The collateral circulation determines cortical infarct volume in anterior circulation ischemic stroke
Global Summit on Stroke
August 03-05, 2015 Birmingham, UK

Hen Hallevi

Posters-Accepted Abstracts: Brain Disord Ther

Abstract:

Background: Acute ischemic stroke (AIS) is a common neurological event that causes varying degrees of disability. AIS
outcome varies considerably from complete recovery to complete loss of tissue and function. This diversity is partly explained
by the compensatory ability of the collateral circulation and the ensuing cerebral flow status. The collateral flow to the anterior
circulation largely supplies the cortical areas. The deep brain tissue is supplied by penetrating arteries and has little or no
collateral supply. Although these brain compartments differ substantially in their collateral supply, there are no published
data on the different effects the collateral circulation has on them. In addition, the influence of baseline collateral flow on the
final infarct size following endovascular or reperfusion therapies remains unknown. This study was designed to determine the
effect of the collateral circulation on cortical infarct volume and deep infarct volume and to investigate the relation between
the collateral status, response to reperfusion therapy and clinical outcome.
Methods: We studied consecutive patients presenting to our medical center between April 2008 and April 2012 with AIS
and anterior proximal artery occlusion. To be included, patients have had to have undergone a computerized tomographic
angiographic study within 12 hours of symptom onset demonstrating the occlusion.
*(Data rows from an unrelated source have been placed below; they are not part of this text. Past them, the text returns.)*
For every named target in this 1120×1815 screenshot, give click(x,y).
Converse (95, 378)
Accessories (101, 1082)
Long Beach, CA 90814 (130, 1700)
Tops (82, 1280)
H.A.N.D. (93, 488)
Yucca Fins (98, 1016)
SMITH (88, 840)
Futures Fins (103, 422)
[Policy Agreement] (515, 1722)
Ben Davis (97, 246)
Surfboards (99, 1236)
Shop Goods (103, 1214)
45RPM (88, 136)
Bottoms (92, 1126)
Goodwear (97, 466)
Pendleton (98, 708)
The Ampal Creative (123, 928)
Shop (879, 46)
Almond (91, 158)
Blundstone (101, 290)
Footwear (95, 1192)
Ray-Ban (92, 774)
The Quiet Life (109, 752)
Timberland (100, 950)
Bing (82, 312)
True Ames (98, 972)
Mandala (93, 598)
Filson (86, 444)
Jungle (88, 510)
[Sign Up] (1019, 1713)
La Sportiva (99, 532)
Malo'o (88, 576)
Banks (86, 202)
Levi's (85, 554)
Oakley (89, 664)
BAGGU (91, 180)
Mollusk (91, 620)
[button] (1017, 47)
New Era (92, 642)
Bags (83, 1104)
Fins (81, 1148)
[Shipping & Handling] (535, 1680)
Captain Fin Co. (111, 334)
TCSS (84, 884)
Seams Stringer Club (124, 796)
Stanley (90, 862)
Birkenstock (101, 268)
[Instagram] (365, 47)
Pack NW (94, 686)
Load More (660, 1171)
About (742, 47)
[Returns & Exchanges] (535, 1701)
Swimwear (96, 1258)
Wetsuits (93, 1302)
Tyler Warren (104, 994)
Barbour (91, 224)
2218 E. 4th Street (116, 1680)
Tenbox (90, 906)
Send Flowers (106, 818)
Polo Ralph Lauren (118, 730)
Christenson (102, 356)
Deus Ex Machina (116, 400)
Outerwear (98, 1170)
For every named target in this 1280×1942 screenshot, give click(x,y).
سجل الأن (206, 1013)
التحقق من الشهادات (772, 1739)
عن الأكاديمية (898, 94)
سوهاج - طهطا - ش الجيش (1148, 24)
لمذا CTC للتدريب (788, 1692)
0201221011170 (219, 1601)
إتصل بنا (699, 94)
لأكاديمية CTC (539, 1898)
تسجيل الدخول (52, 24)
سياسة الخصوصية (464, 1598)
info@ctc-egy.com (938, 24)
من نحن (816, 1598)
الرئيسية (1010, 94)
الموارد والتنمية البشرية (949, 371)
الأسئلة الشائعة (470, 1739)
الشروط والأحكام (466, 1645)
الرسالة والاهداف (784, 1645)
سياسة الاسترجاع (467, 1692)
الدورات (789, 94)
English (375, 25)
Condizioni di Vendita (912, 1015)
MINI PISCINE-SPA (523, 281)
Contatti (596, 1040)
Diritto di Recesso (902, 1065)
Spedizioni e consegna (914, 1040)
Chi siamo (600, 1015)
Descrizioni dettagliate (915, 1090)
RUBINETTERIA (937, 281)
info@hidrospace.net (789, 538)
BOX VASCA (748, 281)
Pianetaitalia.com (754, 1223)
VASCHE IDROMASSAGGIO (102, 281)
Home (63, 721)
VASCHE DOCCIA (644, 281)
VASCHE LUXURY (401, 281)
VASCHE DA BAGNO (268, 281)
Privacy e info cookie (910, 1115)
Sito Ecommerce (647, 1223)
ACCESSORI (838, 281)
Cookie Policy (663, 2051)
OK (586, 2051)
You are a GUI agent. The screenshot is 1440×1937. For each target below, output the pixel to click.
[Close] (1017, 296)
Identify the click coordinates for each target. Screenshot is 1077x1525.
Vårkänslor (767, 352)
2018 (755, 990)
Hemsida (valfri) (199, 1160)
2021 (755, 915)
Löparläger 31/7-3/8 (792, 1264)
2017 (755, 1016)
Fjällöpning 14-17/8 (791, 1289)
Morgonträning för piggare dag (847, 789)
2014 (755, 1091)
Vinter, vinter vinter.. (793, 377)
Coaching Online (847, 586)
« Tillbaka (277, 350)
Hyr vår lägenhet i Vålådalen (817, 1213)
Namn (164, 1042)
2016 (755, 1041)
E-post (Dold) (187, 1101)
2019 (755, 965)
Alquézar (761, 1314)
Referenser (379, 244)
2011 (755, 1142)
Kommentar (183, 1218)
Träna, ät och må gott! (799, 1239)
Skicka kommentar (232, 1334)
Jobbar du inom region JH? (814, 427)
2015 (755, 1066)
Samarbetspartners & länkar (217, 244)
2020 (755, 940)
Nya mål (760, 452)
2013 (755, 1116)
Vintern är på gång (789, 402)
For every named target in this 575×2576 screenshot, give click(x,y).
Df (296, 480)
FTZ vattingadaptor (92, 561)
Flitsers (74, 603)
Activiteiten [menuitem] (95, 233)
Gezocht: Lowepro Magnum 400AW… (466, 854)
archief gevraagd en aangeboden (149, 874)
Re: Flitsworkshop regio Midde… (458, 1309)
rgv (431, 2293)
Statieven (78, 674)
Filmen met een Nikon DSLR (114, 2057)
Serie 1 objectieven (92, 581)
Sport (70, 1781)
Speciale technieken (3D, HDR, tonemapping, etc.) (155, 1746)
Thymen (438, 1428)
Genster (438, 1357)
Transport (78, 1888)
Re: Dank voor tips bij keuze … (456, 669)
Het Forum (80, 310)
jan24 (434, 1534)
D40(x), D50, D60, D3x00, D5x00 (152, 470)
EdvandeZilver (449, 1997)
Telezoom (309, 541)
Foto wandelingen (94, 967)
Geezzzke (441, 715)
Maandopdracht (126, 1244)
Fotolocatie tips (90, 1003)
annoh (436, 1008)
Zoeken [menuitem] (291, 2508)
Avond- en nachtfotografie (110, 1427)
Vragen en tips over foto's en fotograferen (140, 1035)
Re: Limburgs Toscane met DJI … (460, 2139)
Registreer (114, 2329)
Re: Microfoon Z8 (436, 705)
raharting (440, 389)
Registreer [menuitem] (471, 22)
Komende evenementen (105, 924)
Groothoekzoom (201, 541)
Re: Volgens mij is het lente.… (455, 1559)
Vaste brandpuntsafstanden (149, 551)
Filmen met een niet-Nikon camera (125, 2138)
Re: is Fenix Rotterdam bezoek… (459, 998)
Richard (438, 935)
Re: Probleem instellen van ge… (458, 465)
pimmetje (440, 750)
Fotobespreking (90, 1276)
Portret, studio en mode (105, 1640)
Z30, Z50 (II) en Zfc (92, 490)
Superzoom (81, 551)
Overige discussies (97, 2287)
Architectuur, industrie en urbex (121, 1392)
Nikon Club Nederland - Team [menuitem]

Imaging data and clinical and laboratory
values were extracted retrospectively from the original scans and medical records. Clinical outcome was assessed at discharge
using the modified Rankin Scale (mRS).
Results: Of the 51 study patients, 13 were treated conservatively, 22 received intravenous recombinant tissue plasminogen
activator and 16 received intra-arterial thrombolysis. The collateral grading was similar for all three treatment groups. The
CIV highly correlated with the collateral status (r=-0.73 P<0.001), but the DIV did not (P=.122). There was also a high
correlation between the CIV and the mRS (P<.001) anda highly linear correlation between the collateral status and the CIV
in the conservative treatment group (r=-0.97, P<.001) but this association was much lower in patients that were successfully
recanalized.
Conclusions: Our data show that the collateral circulation is an important determinant of cortical damage and in turn, of
clinical outcome in the setting of anterior circulation major artery occlusion. Our findings further demonstrate the benefit of
recanalization in sparing cortical tissue from injury. Additional studies are needed to determine the impact of stroke therapy
on the final infarct volume in relation to the collateral status.